**Brano proposto**.
──────────────────────────────

Dal momento del suo annuncio, ormai diversi anni fa, la realizzazione del live action di One Piece da parte di Netflix ha diviso la folta schiera di appassionati dell’opera monumentale creata dal mangaka Eiichiro Oda: da una parte quelli che erano già certi del disastro imminente, consapevoli non soltanto della bassa qualità dimostrata solitamente dalle trasposizioni di un prodotto originariamente cartaceo o animato, ma anche della difficoltà di rendere, in carne e ossa, un mondo estroso e originale; dall’altra parte, invece, una minoranza di appassionati di One Piece speranzosi che il prodotto di Netflix potesse rivelarsi non solo di qualità, ma anche un veicolo per raggiungere nuovi potenziali fan.
Nel corso dell’evento Tudum, organizzato a giugno in Brasile dalla piattaforma streaming per lanciare i nuovi prodotti, il primo impatto con One Piece non è stato pienamente positivo. Il teaser, infatti, è stato investito dalle critiche: set che sembravano attrazioni di un luna park a tema piratesco, CGI non proprio di alta qualità, attori che sembravano più che altro cosplayer…. L’uscita del trailer ufficiale a luglio ha però cambiato la musica. A parte alcuni elementi che continuavano a stonare, la qualità grafica e delle atmosfere sembrava decisamente migliorata. Anche scene già viste nel teaser avevano subito un ritocco deciso. Quel primo antipasto di giugno, che aveva solo titillato le papille gustative dei fan (disgustando parecchi di loro), era quasi interamente composto da scene pronte da mesi, che ancora non erano passate attraverso la rimaneggiatura. Mossa avventata di Netflix o scelta ponderata proprio per far crescere l’attesa grazie all’effettivo trailer? Probabilmente non lo sapremo mai.
Ma com’è davvero One Piece di Netflix?

──────────────────────────────

**Righe**.
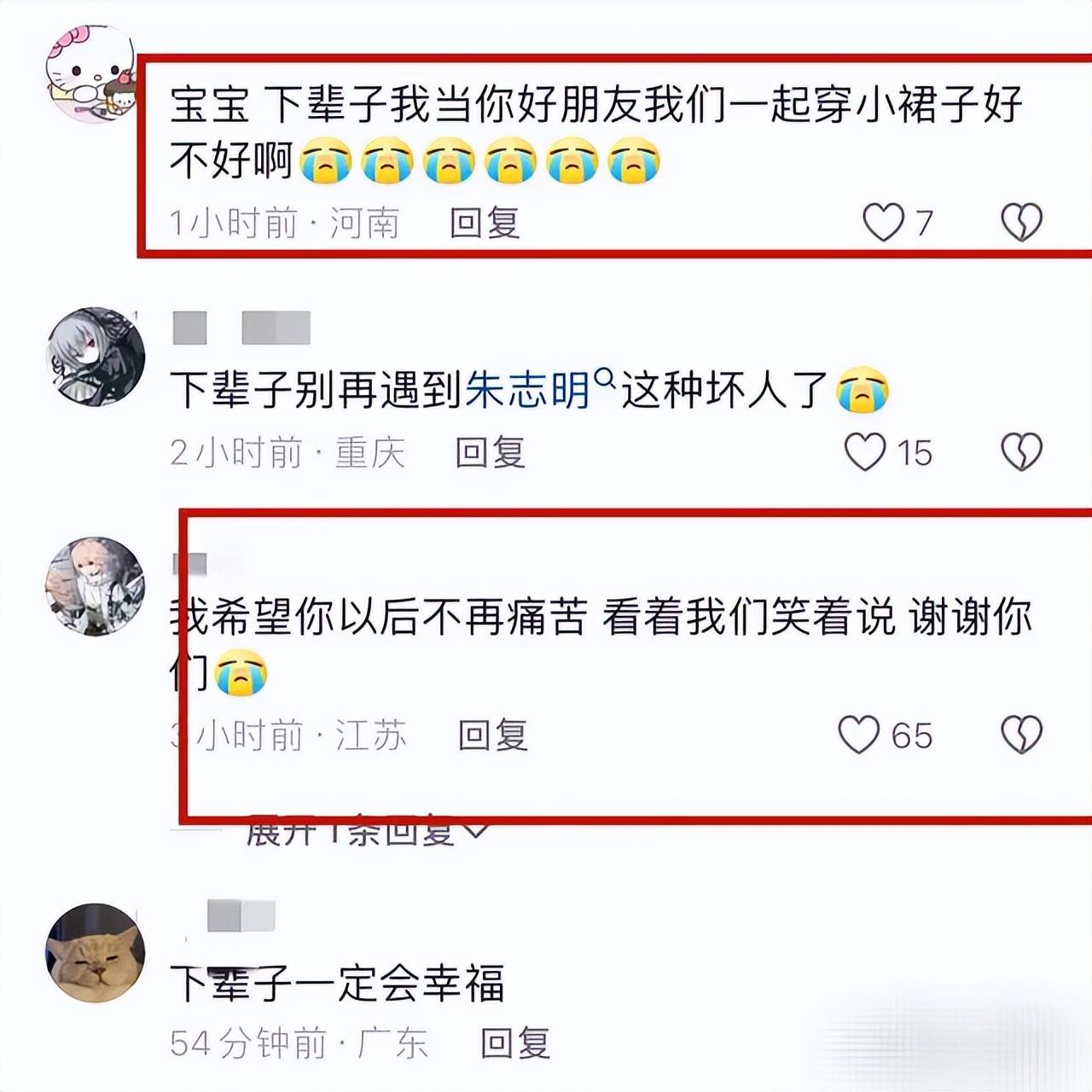Image resolution: width=1092 pixels, height=1092 pixels.
Task: Reply to the Jiangsu comment
Action: pos(493,735)
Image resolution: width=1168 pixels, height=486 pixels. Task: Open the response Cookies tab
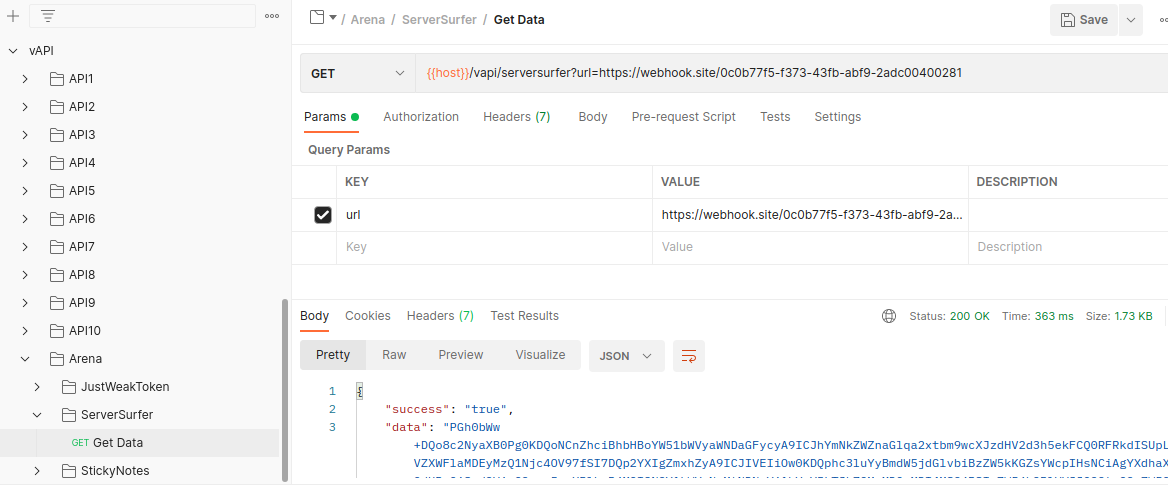368,316
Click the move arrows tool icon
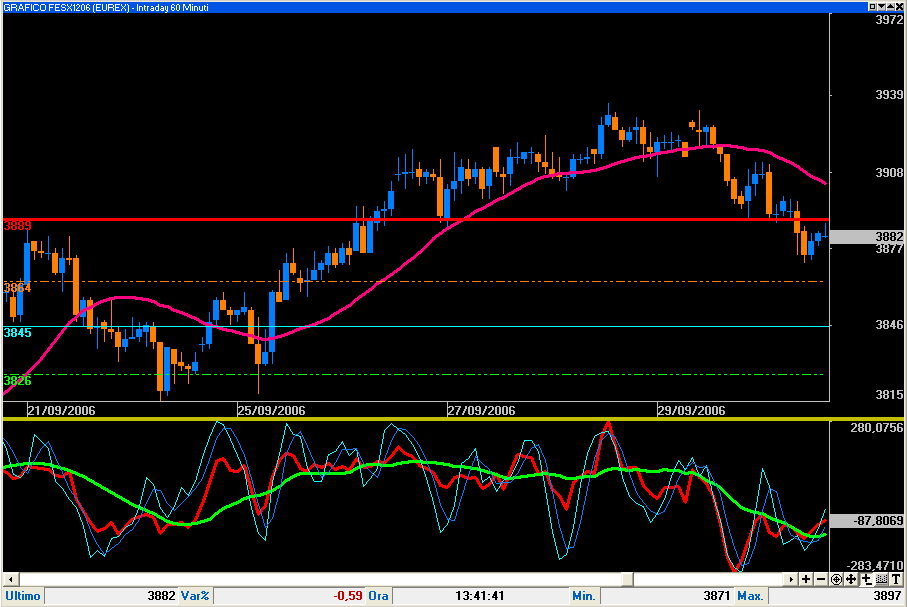 pos(851,580)
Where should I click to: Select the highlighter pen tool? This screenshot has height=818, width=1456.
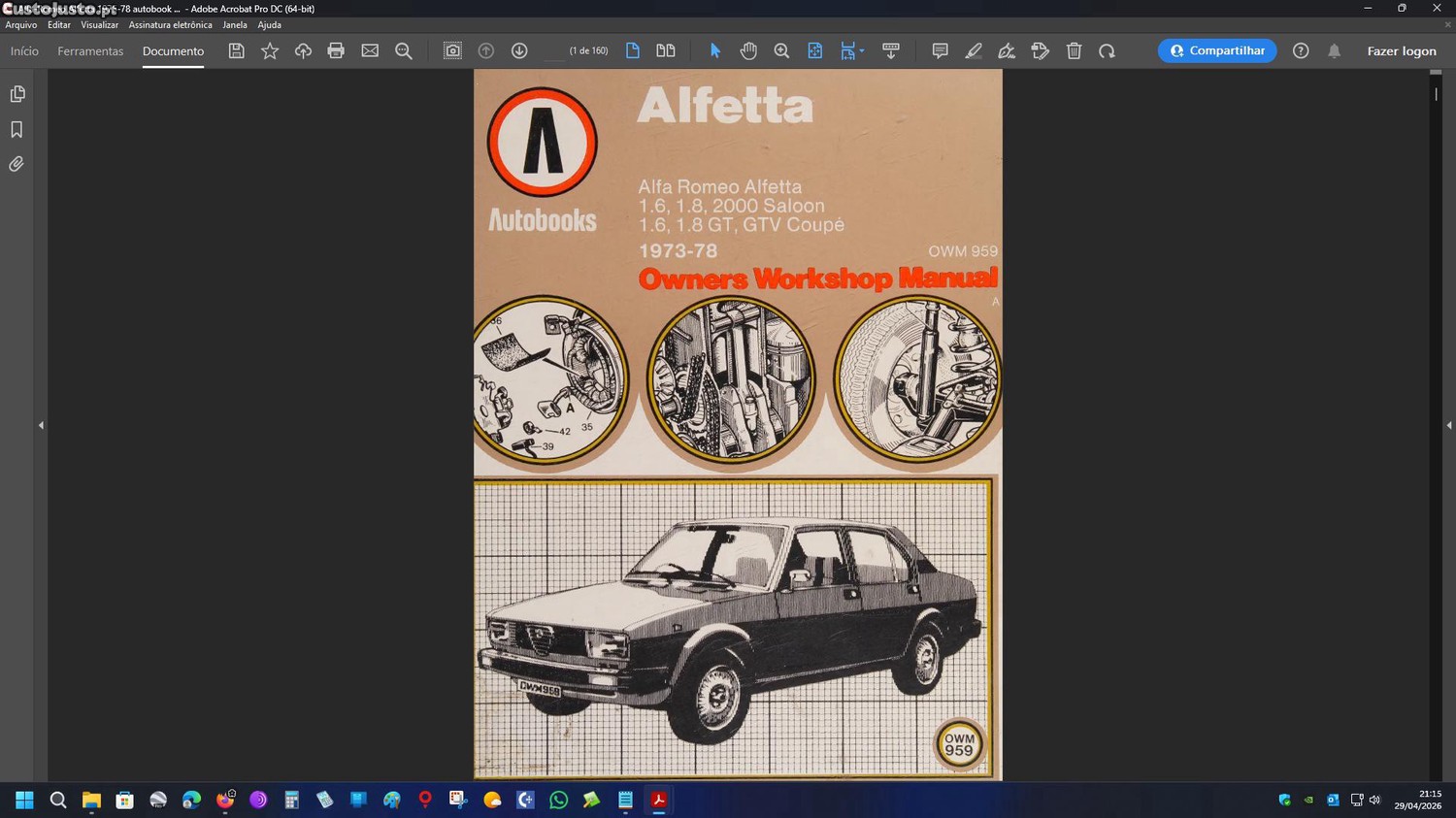pos(974,51)
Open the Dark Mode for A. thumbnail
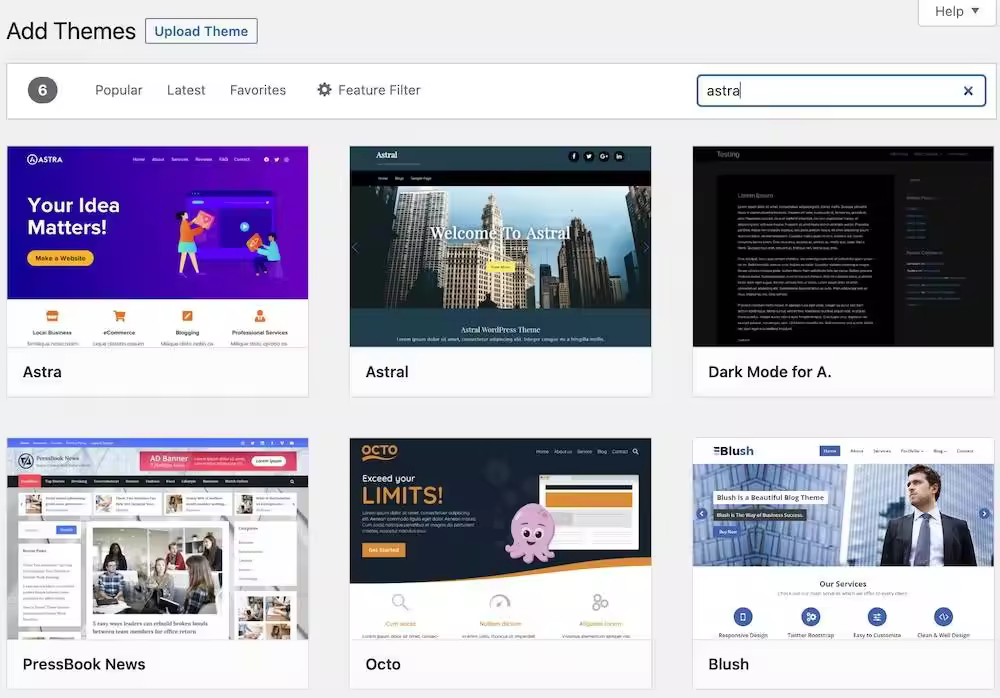Viewport: 1000px width, 698px height. pyautogui.click(x=843, y=246)
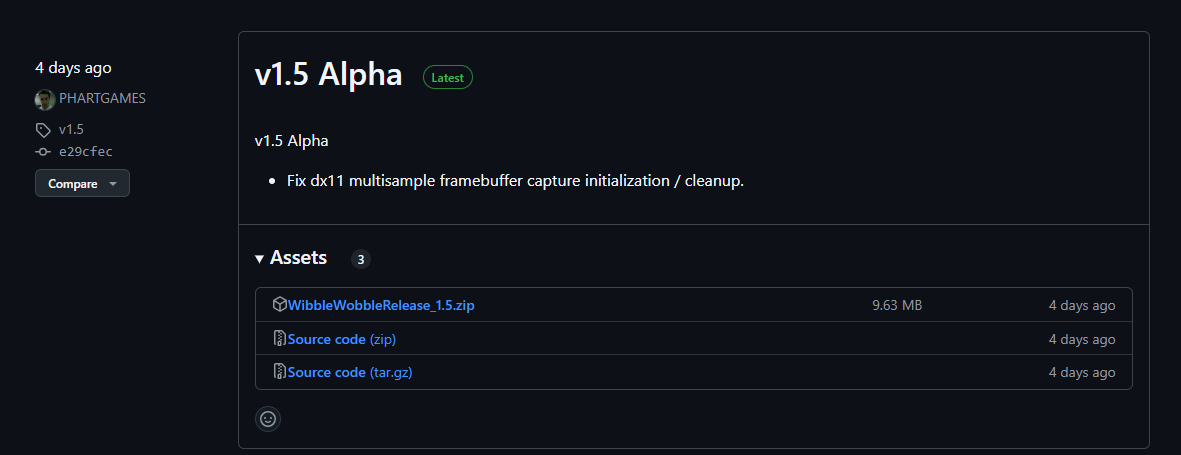Click the file icon beside Source code (zip)
Image resolution: width=1181 pixels, height=455 pixels.
click(280, 339)
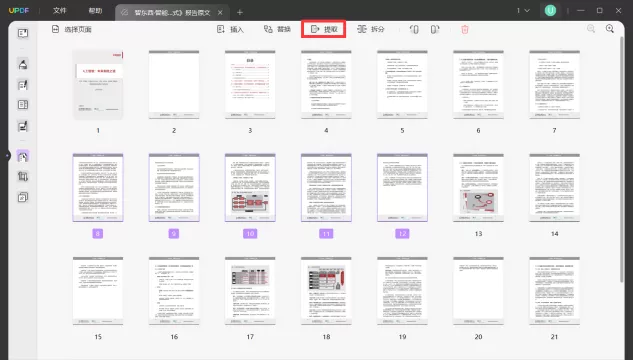
Task: Open the edit PDF tool in sidebar
Action: coord(23,85)
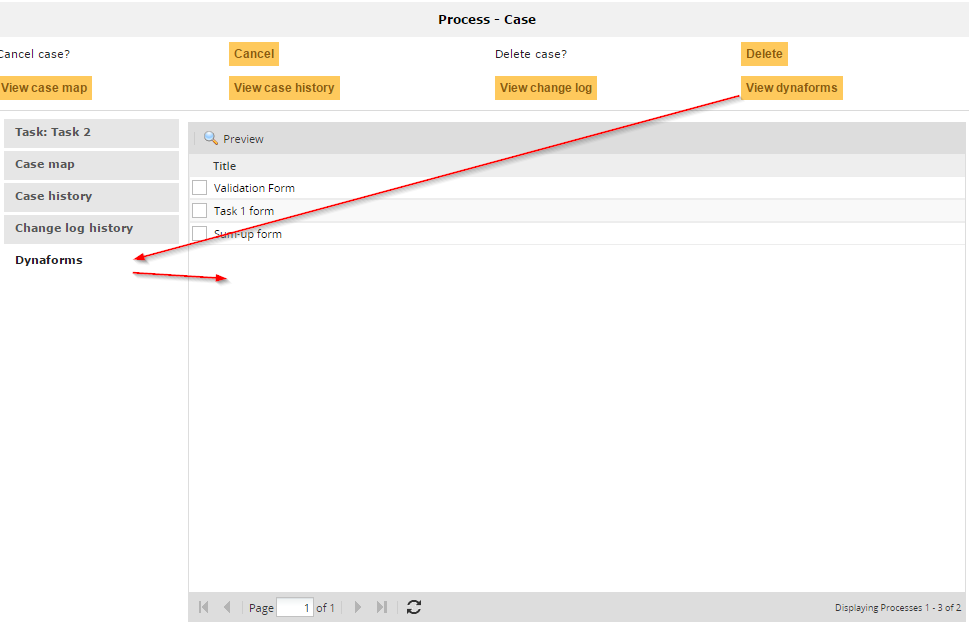The height and width of the screenshot is (627, 969).
Task: Open the Task: Task 2 tab
Action: click(91, 133)
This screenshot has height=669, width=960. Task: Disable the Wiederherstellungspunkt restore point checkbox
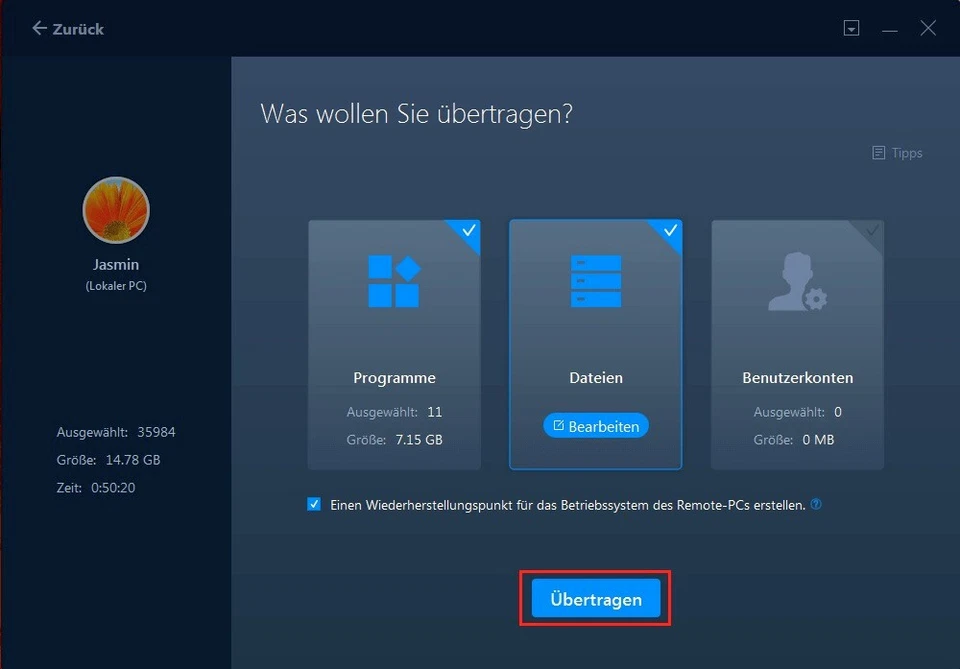point(314,504)
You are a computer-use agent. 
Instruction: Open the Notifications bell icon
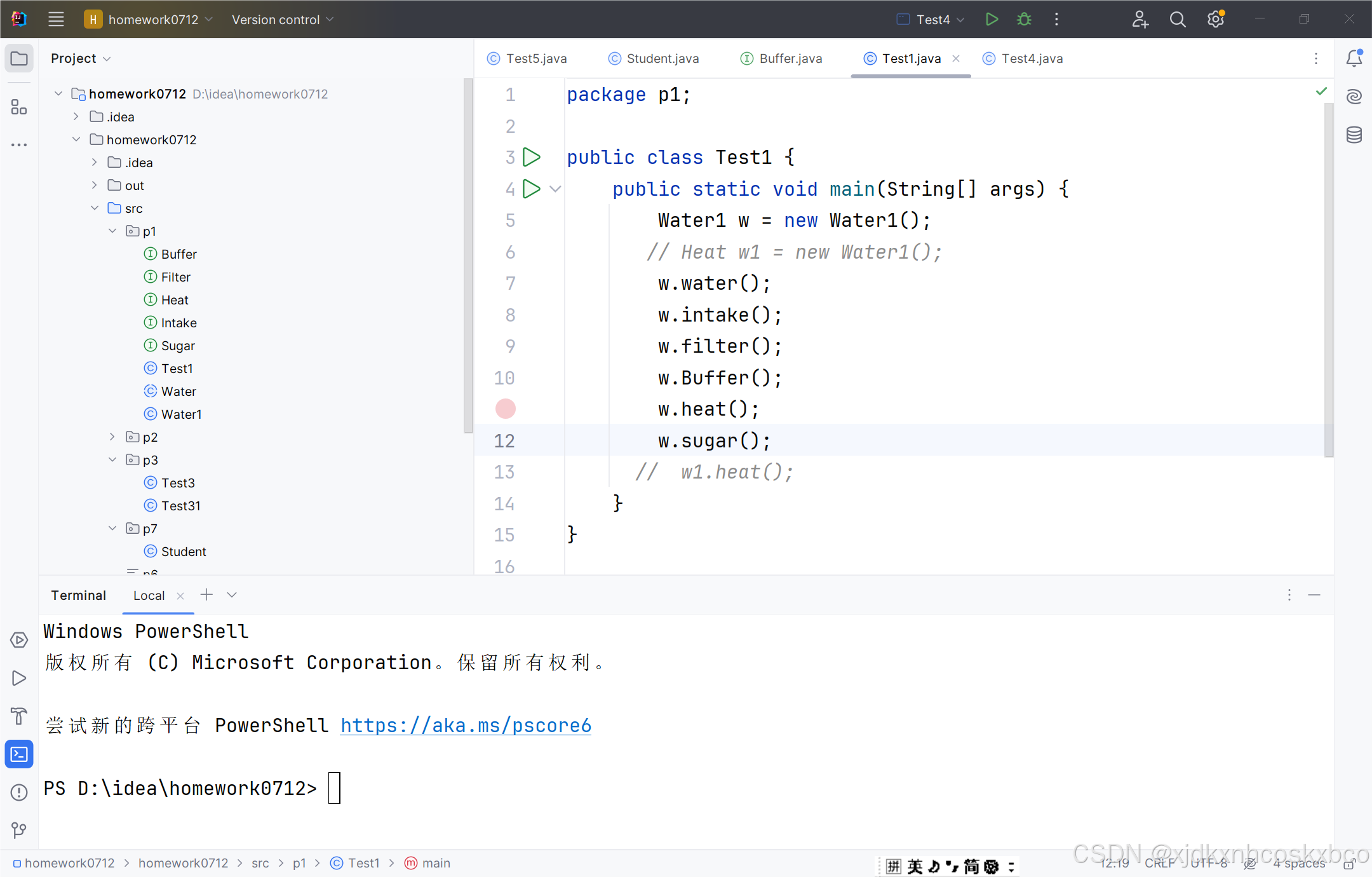point(1354,58)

──────────────────────────────

**Consegna**.
Elenca tutte le critiche al teaser di One Piece riportate nel brano proposto.

**Risposta**.
- Set che sembravano attrazioni di un luna park a tema piratesco
- CGI non proprio di alta qualità
- Attori che sembravano più che altro cosplayer